Make sure that you keep your movements smooth and that you avoid any sudden reaching or twisting movements.
A- Ask For Help
While gardening can be a great time to get a little peace and quiet out in nature, it can also be a great way to connect and bond with friends and family. Shared tasks and goals can be very meaningful. When we garden with others it can give you the opportunity to bond with them as well as splitting up some of the work. Asking for help when lifting something heavy or tackling a major project can be the best thing for your back, too!
L- Little Bit At A Time
Remember to pace yourself - it isn’t a race. When you are doing repetitive tasks like weeding or raking, you put a lot of stress on your lower back, neck, and shoulders. To prevent your muscles from being overworked it is a good idea to take frequent breaks, giving your muscles time to relax in between.
Don’t break for too long, however, as your muscles can start to cool after their initial warm up. Instead, take a quick walk inside your house and get a drink or a snack, and then stroll through your garden and admire your work before starting your next session. The weeds aren’t going anywhere - we promise!
S - Soak
This might be one of our favorite parts of gardening. Just as it is important to warm up your muscles before digging in, having a proper cool-down period can be just as helpful in preventing low back pain. Try taking a gentle walk and admire your neighbors beautiful gardens, or have a welcoming warm bath to rinse all of the remaining dirt off your body. Activities that relax your muscles can help prevent them from becoming stiff after an arduous day of activity.

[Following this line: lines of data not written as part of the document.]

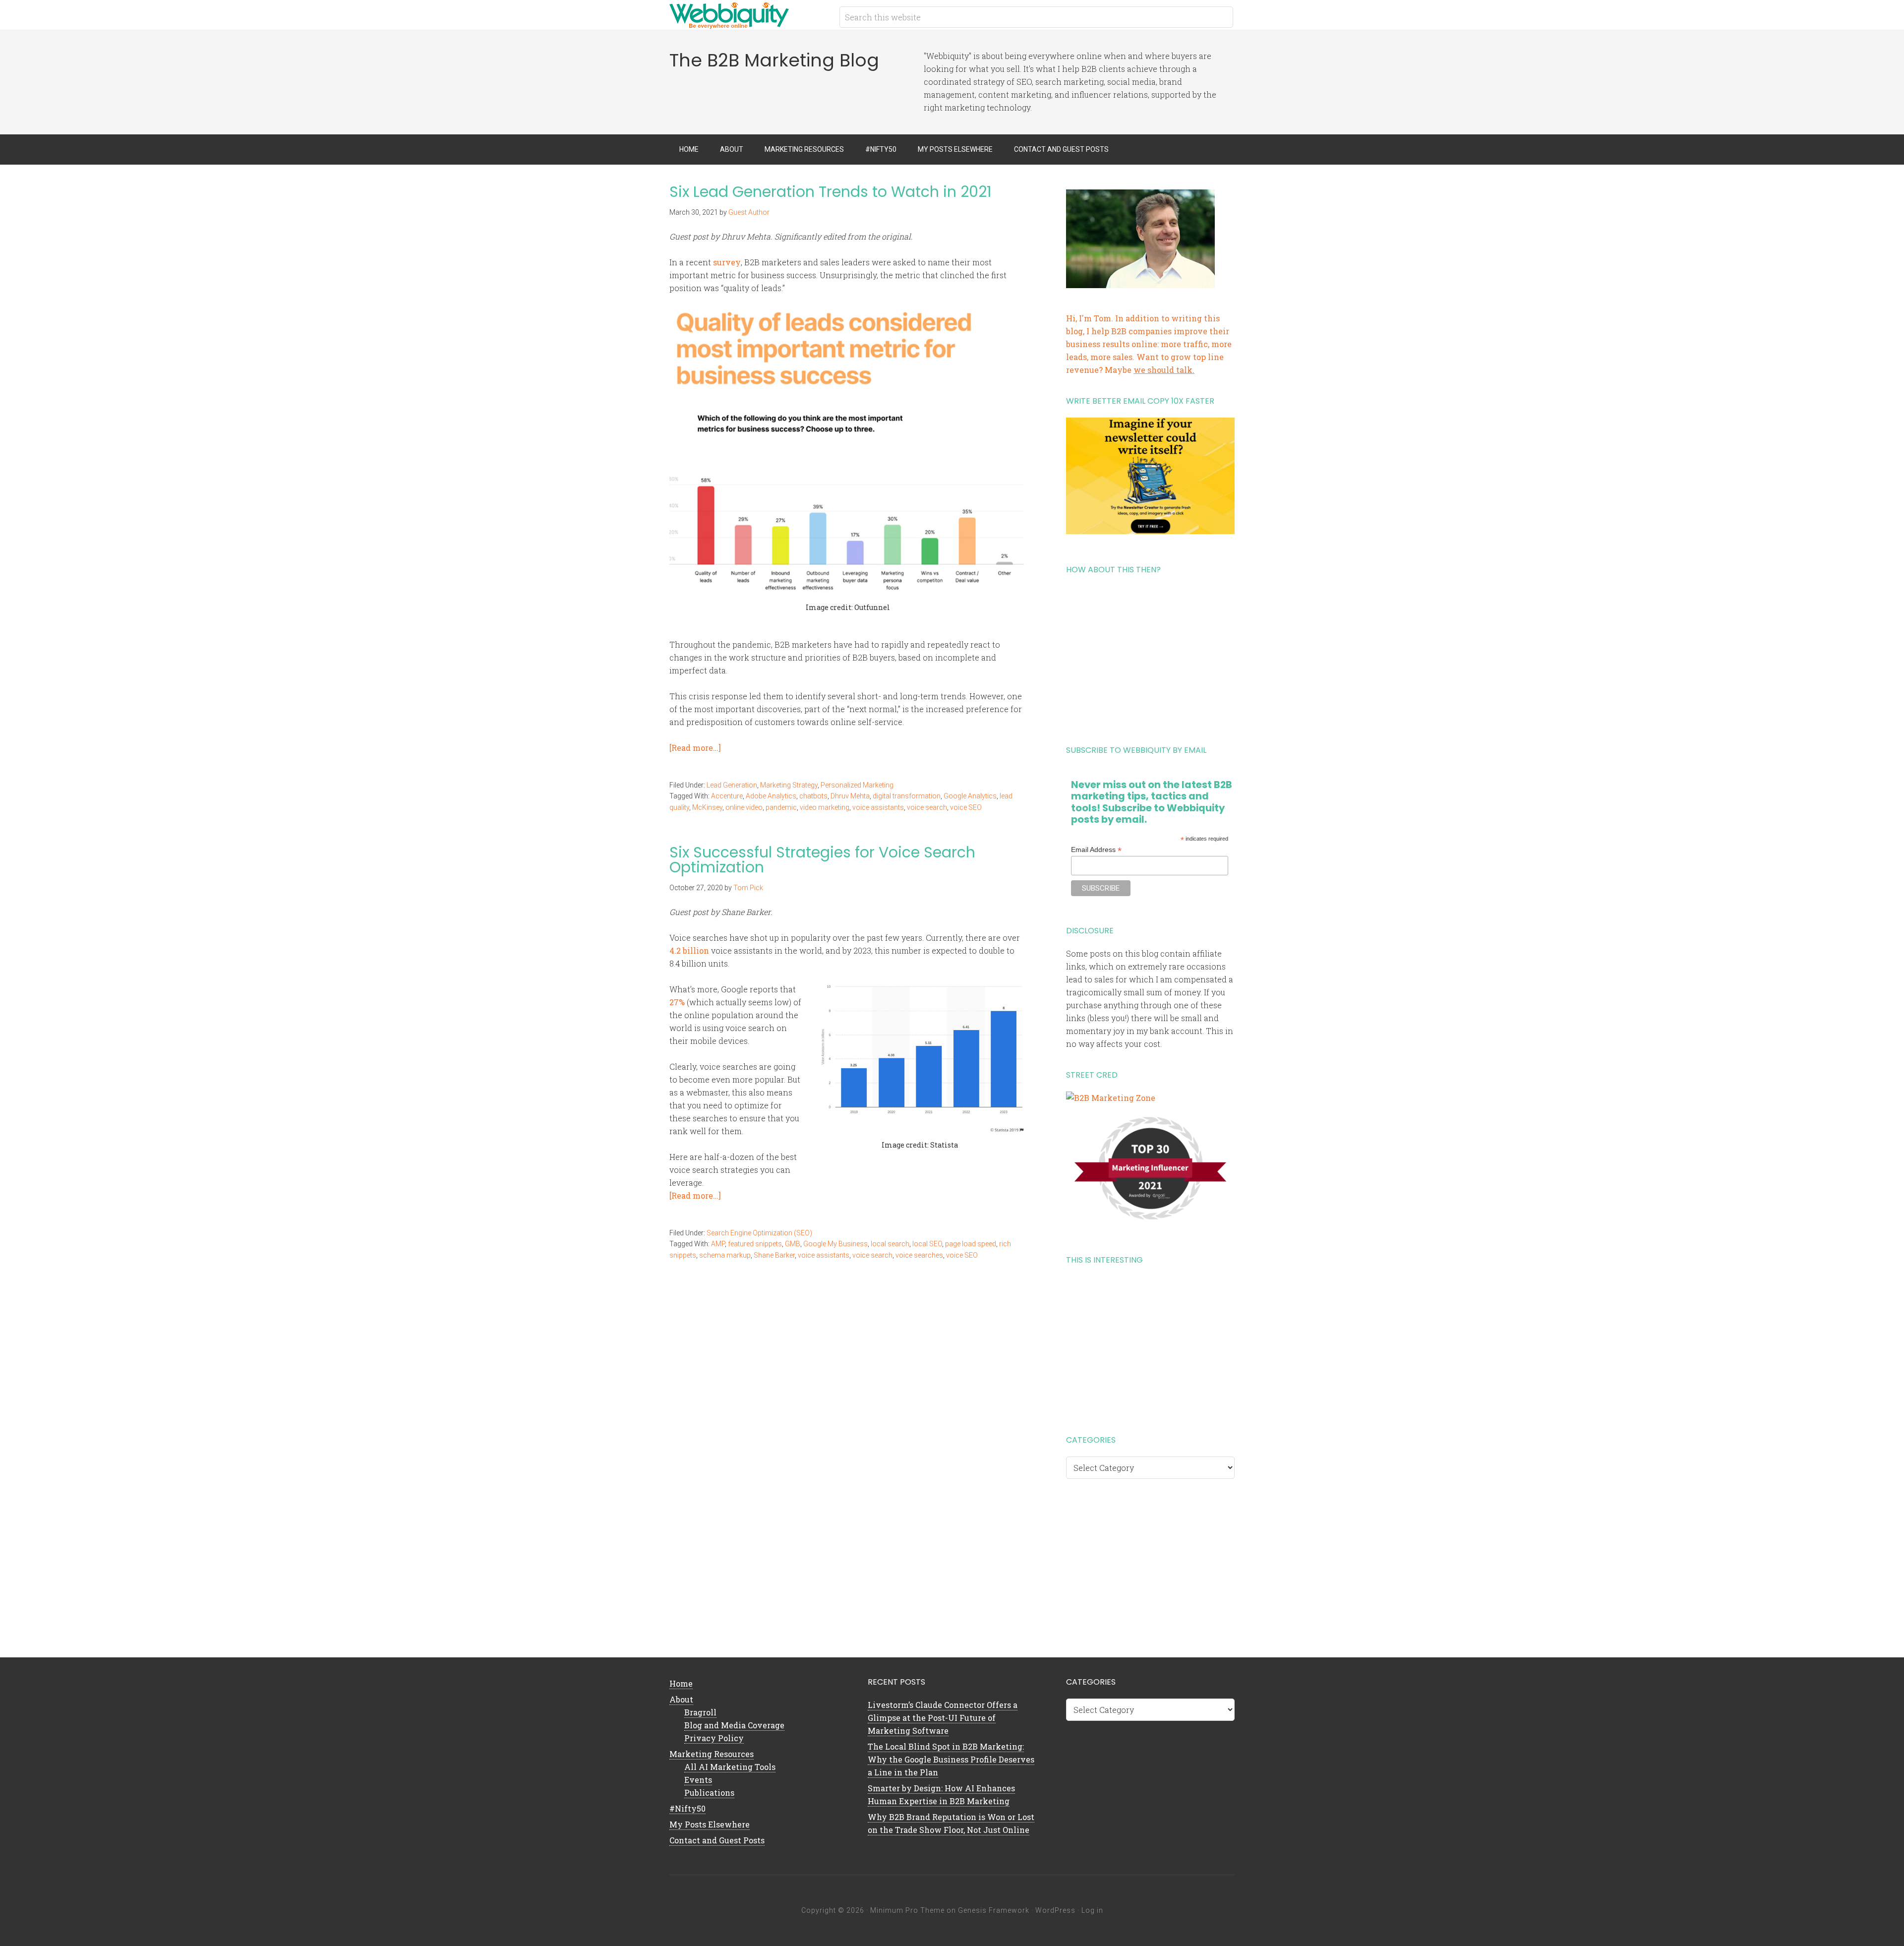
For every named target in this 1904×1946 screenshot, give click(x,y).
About (681, 1699)
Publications (709, 1792)
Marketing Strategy (789, 785)
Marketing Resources (711, 1754)
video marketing (824, 807)
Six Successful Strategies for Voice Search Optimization (822, 860)
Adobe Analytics (771, 796)
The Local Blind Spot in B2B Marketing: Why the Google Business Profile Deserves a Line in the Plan (951, 1759)
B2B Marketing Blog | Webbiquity (748, 15)
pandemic (781, 807)
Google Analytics (970, 796)
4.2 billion (689, 950)
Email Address (1096, 849)
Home (681, 1683)
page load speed (970, 1244)
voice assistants (878, 807)
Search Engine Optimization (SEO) (759, 1233)
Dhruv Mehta (850, 796)
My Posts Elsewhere (709, 1824)
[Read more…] (695, 747)
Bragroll (700, 1712)
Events (698, 1779)
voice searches (919, 1255)
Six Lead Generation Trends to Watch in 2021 (830, 191)
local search (890, 1244)
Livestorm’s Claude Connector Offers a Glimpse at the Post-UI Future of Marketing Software (942, 1718)
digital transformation (907, 796)
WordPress (1055, 1910)
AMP (718, 1244)
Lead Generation (732, 785)
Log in (1092, 1910)
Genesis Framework (993, 1910)
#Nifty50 (687, 1808)
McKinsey (707, 807)
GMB (792, 1244)
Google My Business (835, 1244)
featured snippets (755, 1244)
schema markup (725, 1255)
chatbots (813, 796)
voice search (927, 807)
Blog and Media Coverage (734, 1725)
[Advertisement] (1150, 656)
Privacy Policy (714, 1738)
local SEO (927, 1244)
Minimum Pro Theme (907, 1910)
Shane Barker (774, 1255)
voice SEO (966, 807)
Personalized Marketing (857, 785)
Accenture (727, 796)
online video (744, 807)
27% (677, 1002)
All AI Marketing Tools (729, 1767)
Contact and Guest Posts (717, 1840)
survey (727, 262)
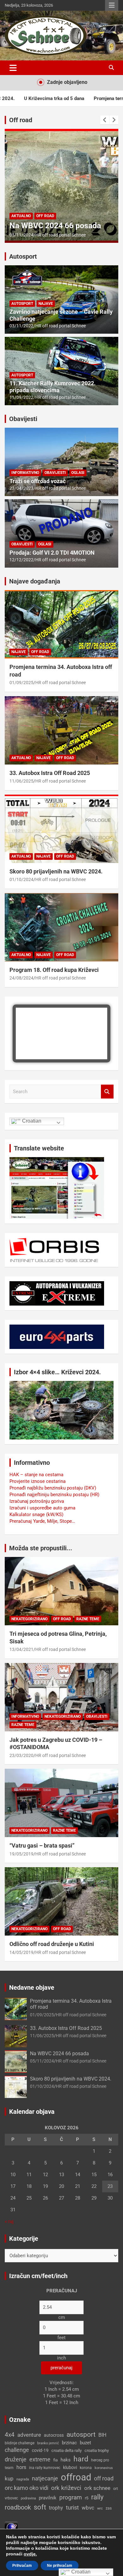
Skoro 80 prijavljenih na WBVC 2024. (55, 871)
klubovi (70, 2467)
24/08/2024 (21, 977)
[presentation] (104, 120)
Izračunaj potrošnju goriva (36, 1501)
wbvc (88, 2507)
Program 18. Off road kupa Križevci (54, 970)
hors (21, 2467)
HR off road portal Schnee (60, 234)
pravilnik (47, 2498)
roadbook (18, 2507)
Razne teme (87, 1619)
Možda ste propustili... (40, 1548)
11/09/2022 (21, 397)
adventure (29, 2435)
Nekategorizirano (29, 1619)
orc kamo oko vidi (26, 2488)
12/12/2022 (21, 559)
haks (66, 2460)
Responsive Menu (111, 5)
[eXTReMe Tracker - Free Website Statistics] (11, 2525)
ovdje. (30, 2553)
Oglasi (78, 472)
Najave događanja (34, 581)
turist (72, 2507)
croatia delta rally (66, 2450)
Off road (20, 120)
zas (109, 2508)
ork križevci (66, 2487)
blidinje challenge (19, 2443)
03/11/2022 (21, 325)
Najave (45, 303)
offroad (76, 2477)
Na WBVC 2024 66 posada (55, 225)
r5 (86, 2498)
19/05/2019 (21, 1853)
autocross (54, 2435)
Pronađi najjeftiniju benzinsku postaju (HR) (54, 1494)
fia (55, 2460)
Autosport (23, 256)
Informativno (25, 472)
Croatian (31, 1121)
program (70, 2497)
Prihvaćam (22, 2565)
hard (80, 2459)
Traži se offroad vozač (37, 481)
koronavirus (104, 2468)
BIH (102, 2435)
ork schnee (97, 2488)
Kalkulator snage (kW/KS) (36, 1514)
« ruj (9, 2221)
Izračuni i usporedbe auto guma (42, 1508)
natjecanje (45, 2478)
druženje (15, 2459)
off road (104, 2478)
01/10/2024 (21, 879)
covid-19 (40, 2450)
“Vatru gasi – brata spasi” (41, 1845)
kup (9, 2478)
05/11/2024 (21, 234)
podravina (28, 2498)
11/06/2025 (21, 781)
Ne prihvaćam (59, 2565)
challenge (17, 2450)
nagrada (22, 2479)
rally (97, 2497)
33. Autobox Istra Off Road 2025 (49, 773)
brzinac (69, 2443)
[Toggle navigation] (13, 67)
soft (40, 2507)
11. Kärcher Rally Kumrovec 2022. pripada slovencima (52, 387)
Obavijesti (23, 419)
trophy (56, 2508)
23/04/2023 (21, 488)
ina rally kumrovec (44, 2468)
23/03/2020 (21, 1755)
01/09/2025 (21, 682)
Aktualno (21, 216)
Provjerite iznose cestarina (37, 1481)
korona (86, 2468)
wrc (100, 2508)
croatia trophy (97, 2450)
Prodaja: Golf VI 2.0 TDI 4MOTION (52, 552)
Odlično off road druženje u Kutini (51, 1944)
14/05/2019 (21, 1952)
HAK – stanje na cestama (36, 1474)
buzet (85, 2443)
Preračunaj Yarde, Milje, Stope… (42, 1521)
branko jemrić (48, 2443)
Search (107, 1092)
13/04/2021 (21, 1649)
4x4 (10, 2434)
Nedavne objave (31, 1987)
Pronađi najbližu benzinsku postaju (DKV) (52, 1488)
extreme (39, 2459)
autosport (81, 2434)
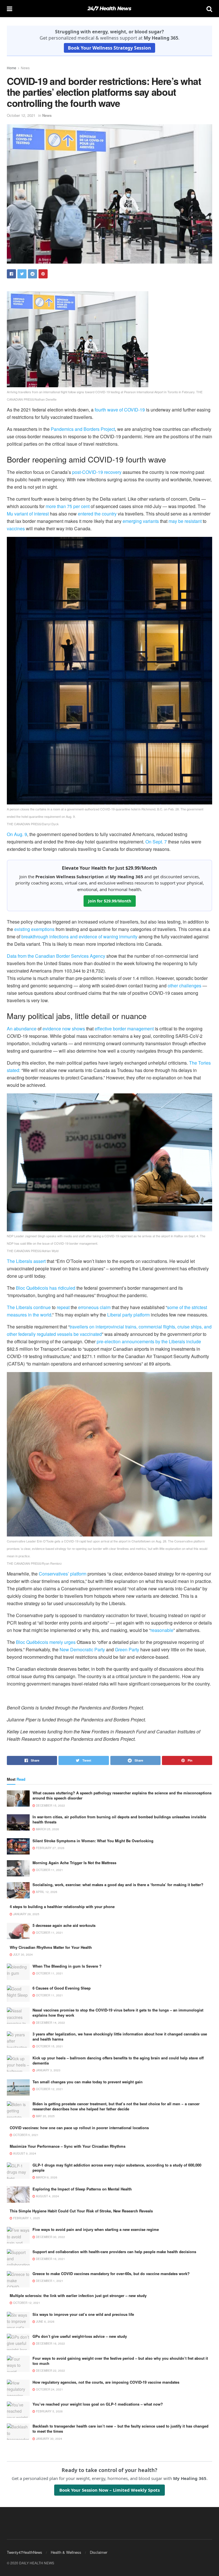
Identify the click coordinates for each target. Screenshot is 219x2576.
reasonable (162, 1630)
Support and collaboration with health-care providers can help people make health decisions (114, 2251)
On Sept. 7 (156, 841)
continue (42, 1307)
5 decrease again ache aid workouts (64, 1925)
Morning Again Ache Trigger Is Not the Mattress (74, 1862)
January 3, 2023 (47, 2070)
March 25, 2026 (47, 1829)
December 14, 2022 (50, 2023)
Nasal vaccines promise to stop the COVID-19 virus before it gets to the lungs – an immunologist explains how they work (118, 2012)
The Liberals (19, 1307)
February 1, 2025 (26, 2218)
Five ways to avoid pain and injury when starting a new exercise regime (96, 2229)
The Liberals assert (26, 1261)
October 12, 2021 (21, 115)
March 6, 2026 (46, 2177)
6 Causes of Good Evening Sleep (62, 1988)
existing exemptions (34, 929)
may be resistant (185, 521)
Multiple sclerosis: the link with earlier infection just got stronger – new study (78, 2295)
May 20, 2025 (45, 2116)
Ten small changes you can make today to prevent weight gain (88, 2081)
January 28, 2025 (25, 1914)
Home (11, 67)
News (25, 67)
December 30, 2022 (50, 2237)
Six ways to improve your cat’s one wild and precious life (83, 2314)
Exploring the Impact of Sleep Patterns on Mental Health (82, 2189)
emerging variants (141, 521)
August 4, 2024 (47, 2196)
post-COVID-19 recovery (96, 472)
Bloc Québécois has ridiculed (45, 1288)
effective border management (124, 1028)
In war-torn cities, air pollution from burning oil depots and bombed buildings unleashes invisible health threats (119, 1819)
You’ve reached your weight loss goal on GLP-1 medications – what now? (98, 2404)
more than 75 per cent (68, 506)
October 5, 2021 (25, 2135)
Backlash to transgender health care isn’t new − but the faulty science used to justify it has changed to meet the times (120, 2428)
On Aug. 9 (17, 834)
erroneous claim (94, 1307)
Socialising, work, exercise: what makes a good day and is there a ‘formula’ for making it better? (118, 1884)
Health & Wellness (66, 2552)
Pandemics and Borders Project (83, 429)
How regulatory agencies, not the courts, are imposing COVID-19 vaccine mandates (106, 2382)
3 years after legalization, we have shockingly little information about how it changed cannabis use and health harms (120, 2036)
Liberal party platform (128, 1314)
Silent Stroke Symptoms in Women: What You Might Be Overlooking (93, 1840)
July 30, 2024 (22, 1955)
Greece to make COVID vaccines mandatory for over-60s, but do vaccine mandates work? (111, 2273)
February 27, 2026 (49, 1848)
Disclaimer (98, 2552)
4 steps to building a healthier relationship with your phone (62, 1906)
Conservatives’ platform (62, 1573)
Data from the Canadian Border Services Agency (56, 956)
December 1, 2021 (49, 2281)
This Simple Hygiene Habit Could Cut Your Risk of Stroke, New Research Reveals (81, 2211)
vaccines (16, 528)
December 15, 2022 (50, 1805)
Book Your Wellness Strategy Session (109, 48)
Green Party (127, 1649)
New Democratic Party (82, 1649)
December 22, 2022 (50, 2371)
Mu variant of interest (28, 513)
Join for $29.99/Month (109, 901)
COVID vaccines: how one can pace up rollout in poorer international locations (79, 2127)
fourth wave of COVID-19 (120, 409)
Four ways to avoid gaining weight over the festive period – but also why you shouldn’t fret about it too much (120, 2360)
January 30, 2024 (48, 2439)
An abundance (21, 1028)
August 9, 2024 (24, 2153)
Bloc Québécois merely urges (46, 1642)
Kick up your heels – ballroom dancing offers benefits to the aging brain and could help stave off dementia (118, 2060)
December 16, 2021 (50, 2259)
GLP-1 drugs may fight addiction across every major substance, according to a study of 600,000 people (117, 2167)
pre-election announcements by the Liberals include (149, 1341)
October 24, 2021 (49, 2389)
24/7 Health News (109, 8)
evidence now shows (63, 1028)
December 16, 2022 (50, 2343)
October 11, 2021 (49, 1870)
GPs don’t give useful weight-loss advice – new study (80, 2336)
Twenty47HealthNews (24, 2552)
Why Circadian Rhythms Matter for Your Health (51, 1947)
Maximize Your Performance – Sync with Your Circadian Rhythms (67, 2146)
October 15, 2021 (49, 2046)
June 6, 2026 (44, 2322)
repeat (63, 1307)
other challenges (184, 985)
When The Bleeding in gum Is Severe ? (67, 1966)
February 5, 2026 (49, 2411)
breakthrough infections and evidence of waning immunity (79, 936)
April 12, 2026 (46, 1892)
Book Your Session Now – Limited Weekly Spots (109, 2490)
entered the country (97, 513)
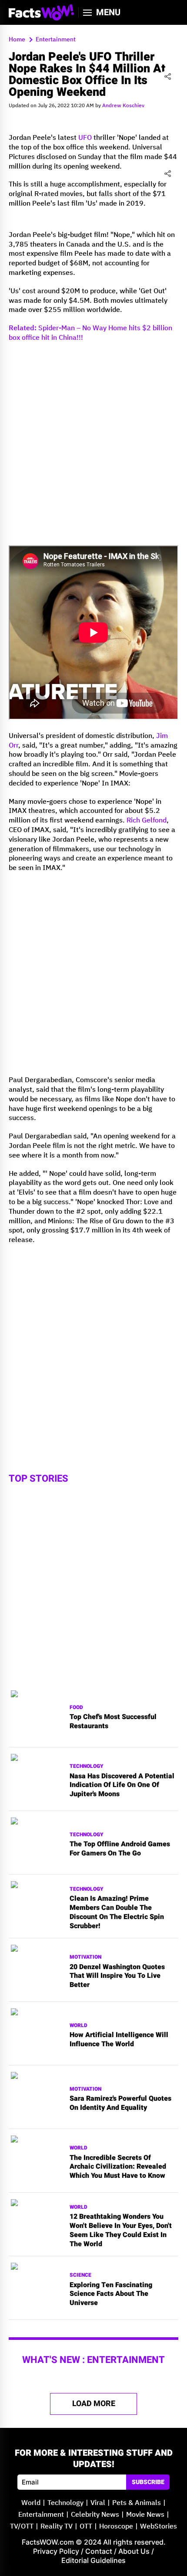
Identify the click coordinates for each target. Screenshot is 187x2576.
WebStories (158, 2526)
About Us (134, 2551)
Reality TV (56, 2526)
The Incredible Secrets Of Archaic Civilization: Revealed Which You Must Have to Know (118, 2166)
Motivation (85, 1957)
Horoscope (116, 2526)
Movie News (145, 2515)
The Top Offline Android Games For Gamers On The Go (120, 1849)
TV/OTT (21, 2526)
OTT (86, 2526)
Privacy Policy (56, 2551)
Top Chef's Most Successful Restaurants (113, 1722)
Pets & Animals (136, 2503)
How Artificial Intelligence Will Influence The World (119, 2040)
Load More (93, 2404)
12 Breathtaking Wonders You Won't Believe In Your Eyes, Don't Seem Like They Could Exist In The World (121, 2230)
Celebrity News (95, 2515)
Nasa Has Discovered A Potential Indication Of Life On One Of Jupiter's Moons (122, 1785)
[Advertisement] (93, 443)
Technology (87, 1766)
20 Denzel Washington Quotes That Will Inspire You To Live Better (117, 1976)
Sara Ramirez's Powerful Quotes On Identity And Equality (120, 2103)
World (78, 2025)
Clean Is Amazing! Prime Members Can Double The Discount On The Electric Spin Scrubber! (117, 1912)
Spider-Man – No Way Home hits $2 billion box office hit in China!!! (90, 333)
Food (76, 1707)
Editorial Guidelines (93, 2560)
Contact (98, 2551)
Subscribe (148, 2482)
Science (80, 2275)
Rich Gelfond (147, 820)
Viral (97, 2503)
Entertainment (41, 2515)
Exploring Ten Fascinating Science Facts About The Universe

Gardening is great for both mental and physical health and taking these steps can help you get the most out of your session. If you do experience any lower back pain after you garden you can try alternating hot or cold compresses, taking an over the counter pain medication like ibuprofen or acetaminophen, or get a relaxing massage. One thing is for sure, the birds and the bees and the butterflies thank you for your hard work and dedication to making our world more beautiful - and so do we!